O caos e o desrespeito às regras se aplicavam em certa medida à forma de pintar. A modernidade de sua obra é não ter seguido um estilo definido, nem determinados formalismos típicos da época. Gauguin se apropriou abertamente de tudo que viu e viveu, subvertendo cores, formas e símbolos.

Van Gogh o descreveu em uma das suas cartas: “sem a menor dúvida, estamos diante de uma criatura virgem com os instintos de um animal selvagem. Em Gauguin, o sangue e o sexo prevalecem sobre a ambição.”

A parte final não é totalmente verdadeira: Gauguin era sim ambicioso. Ele se esforçou em construir uma imagem de homem livre, selvagem e genial – o que fica claro nas suas famosas cartas. No entanto, não alcançou sucesso comercial ou reconhecimento da crítica em vida – foi um outsider em Paris, no Peru e no Taiti.

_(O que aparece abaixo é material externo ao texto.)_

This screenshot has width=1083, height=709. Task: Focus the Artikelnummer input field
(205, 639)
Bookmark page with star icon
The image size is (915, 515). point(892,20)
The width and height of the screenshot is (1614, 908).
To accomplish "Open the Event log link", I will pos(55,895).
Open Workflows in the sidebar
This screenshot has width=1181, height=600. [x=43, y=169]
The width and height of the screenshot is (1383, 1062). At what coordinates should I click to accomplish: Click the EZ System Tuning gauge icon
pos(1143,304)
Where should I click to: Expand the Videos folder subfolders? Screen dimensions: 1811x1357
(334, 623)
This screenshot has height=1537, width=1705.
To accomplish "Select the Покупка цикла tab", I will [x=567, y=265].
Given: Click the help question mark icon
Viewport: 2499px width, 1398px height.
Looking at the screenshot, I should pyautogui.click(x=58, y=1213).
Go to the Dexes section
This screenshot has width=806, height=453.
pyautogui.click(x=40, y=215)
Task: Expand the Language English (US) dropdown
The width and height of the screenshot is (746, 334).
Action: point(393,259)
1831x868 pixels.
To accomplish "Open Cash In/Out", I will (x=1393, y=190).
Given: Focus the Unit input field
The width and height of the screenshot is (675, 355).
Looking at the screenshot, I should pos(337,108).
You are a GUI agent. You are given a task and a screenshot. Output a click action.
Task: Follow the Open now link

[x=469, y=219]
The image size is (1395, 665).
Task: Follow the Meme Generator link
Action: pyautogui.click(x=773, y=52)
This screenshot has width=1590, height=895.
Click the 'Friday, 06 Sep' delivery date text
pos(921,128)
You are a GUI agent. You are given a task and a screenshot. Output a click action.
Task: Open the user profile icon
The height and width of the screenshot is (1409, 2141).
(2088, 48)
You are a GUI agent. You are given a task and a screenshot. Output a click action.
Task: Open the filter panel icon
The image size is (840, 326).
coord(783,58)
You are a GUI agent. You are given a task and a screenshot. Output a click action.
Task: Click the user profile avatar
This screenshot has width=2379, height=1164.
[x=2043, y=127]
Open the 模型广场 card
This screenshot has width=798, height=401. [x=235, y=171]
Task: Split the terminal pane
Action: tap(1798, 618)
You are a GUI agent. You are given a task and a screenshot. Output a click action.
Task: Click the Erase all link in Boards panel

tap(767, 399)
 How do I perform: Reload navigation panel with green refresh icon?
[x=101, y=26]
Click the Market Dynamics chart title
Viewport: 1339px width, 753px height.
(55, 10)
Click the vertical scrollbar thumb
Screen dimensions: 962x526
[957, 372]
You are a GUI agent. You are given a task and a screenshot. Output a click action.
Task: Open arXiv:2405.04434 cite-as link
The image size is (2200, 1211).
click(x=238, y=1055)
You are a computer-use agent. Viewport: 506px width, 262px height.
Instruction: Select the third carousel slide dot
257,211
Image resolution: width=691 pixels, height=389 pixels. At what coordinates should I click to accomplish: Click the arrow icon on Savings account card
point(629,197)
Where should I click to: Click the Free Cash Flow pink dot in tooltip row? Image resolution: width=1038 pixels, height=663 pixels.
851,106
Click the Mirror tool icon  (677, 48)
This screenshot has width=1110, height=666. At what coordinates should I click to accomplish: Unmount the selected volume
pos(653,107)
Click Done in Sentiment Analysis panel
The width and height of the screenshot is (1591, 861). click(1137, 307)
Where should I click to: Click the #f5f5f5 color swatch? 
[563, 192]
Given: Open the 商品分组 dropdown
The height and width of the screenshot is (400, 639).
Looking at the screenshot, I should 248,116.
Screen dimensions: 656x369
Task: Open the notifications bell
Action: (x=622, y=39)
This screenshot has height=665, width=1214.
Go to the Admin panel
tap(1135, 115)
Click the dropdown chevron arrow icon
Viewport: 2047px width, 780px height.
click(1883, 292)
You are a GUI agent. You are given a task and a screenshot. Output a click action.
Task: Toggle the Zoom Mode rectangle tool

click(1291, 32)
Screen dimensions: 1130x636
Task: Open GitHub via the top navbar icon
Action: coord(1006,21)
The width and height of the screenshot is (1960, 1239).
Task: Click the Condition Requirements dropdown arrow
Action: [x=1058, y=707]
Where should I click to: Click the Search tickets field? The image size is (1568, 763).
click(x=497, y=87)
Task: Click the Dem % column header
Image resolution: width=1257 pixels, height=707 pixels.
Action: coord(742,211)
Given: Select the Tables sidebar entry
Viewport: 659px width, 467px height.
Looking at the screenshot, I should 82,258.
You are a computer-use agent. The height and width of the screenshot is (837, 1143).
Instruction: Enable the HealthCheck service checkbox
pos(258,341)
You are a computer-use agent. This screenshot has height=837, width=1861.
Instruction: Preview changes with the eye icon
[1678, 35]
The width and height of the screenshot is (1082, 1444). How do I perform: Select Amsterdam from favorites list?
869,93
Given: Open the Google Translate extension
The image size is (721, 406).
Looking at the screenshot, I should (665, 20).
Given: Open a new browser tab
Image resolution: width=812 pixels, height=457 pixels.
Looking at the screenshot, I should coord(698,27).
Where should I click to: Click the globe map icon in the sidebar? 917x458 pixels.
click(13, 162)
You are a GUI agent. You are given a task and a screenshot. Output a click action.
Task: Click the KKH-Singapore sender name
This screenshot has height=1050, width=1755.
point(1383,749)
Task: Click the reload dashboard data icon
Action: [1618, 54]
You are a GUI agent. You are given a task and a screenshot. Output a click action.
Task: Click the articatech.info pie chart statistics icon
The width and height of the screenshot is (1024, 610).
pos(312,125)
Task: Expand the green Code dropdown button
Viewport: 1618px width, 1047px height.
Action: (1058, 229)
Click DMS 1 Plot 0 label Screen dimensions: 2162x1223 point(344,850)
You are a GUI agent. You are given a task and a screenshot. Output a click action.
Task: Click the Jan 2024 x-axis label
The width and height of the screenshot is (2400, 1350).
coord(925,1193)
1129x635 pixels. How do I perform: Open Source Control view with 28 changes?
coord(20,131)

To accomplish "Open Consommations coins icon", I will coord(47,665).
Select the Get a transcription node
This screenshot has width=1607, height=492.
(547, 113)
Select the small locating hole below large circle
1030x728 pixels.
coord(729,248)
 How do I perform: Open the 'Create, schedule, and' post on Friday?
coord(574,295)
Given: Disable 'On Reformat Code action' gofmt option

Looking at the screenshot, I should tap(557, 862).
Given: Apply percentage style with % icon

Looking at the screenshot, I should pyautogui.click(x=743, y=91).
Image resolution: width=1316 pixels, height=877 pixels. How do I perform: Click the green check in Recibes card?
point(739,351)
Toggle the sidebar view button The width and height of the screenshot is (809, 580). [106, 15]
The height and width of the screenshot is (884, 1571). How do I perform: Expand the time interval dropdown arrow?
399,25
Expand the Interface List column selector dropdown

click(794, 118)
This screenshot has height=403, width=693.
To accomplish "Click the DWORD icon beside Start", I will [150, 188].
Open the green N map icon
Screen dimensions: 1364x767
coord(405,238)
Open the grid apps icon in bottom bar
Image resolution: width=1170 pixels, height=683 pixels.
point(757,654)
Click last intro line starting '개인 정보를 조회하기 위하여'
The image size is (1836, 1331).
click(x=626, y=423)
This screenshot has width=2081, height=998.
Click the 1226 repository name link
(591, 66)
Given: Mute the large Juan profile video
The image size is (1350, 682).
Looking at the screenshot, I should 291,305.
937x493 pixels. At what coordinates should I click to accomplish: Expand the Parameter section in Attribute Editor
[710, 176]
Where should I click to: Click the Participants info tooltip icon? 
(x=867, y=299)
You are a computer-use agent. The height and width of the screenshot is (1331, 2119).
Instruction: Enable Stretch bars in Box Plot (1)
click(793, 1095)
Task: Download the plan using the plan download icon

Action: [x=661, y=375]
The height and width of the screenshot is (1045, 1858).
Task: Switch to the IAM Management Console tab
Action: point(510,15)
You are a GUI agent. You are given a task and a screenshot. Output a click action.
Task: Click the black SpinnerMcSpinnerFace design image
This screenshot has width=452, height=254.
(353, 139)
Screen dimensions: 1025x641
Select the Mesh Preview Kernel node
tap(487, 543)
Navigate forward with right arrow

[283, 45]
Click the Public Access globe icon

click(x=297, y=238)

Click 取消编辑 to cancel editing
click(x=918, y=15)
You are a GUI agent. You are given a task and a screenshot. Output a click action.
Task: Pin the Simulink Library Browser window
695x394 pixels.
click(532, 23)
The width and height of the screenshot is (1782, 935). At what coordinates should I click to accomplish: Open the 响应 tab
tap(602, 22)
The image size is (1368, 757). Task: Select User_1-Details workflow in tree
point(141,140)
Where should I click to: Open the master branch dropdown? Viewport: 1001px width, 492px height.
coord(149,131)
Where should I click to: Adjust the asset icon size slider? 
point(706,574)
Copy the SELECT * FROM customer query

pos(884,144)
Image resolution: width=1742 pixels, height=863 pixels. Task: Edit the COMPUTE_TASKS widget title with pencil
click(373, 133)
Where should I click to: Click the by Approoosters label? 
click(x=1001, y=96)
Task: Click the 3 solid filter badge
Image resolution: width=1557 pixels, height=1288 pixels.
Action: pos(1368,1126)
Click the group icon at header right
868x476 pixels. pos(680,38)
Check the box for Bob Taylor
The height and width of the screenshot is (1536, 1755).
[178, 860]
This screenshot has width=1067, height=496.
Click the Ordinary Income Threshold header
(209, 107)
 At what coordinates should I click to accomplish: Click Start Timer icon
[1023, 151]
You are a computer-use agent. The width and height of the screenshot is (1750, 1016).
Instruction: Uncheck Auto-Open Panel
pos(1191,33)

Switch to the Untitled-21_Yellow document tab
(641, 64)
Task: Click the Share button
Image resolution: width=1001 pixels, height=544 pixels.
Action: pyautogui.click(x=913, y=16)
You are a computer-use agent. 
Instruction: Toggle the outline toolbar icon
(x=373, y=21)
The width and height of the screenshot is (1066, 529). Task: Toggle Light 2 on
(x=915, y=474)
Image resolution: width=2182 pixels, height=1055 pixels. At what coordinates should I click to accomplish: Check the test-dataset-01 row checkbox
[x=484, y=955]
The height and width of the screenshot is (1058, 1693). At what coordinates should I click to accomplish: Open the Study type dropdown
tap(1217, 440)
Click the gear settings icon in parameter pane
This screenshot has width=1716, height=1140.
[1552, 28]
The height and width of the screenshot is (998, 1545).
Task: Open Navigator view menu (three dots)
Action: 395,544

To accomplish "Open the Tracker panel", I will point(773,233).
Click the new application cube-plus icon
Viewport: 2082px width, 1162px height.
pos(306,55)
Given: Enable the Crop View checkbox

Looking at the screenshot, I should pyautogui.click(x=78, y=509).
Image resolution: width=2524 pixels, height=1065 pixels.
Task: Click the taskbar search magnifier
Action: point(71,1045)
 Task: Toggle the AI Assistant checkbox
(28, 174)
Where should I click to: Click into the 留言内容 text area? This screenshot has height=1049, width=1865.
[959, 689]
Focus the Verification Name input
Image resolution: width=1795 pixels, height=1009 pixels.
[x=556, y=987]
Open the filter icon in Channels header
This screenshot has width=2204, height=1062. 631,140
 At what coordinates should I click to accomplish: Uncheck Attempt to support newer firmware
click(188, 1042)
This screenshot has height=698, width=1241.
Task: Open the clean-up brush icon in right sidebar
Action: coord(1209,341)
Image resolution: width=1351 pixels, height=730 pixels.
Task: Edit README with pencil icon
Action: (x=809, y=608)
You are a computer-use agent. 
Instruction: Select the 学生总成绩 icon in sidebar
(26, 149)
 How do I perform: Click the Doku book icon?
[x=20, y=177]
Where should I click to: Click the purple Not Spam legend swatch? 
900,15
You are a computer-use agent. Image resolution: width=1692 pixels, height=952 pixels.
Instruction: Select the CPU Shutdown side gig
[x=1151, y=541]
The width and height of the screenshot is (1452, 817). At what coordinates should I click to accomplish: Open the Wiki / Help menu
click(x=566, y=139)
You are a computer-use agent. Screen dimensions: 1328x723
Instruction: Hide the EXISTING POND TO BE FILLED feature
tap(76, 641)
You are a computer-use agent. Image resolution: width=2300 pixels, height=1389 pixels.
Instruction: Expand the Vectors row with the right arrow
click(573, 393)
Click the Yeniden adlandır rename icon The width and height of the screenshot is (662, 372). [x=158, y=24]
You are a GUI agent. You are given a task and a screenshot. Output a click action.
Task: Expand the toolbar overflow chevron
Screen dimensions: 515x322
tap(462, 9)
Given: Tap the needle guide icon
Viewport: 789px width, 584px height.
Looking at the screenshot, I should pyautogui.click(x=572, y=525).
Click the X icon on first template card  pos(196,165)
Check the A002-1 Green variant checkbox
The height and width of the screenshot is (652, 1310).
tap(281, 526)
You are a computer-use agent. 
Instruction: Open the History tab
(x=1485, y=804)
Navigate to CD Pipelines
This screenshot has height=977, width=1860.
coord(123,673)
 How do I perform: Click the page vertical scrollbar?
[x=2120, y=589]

Embora a importância de Gauguin na história da arte seja inegável, ele se relacionou com “o outro” de forma deplorável e refletiu seu comportamento em suas telas. Seu trabalho vinha sendo exibido (em exposições grandiosas como a da Tate, em 2011, um recorde de público e crítica) sem que os museus europeus ou norte-americanos trouxessem a discussão sobre sua conduta para o centro do debate.

A exposição do MASP certamente entrará para a história. Vai de 28 de abril até 6 de agosto.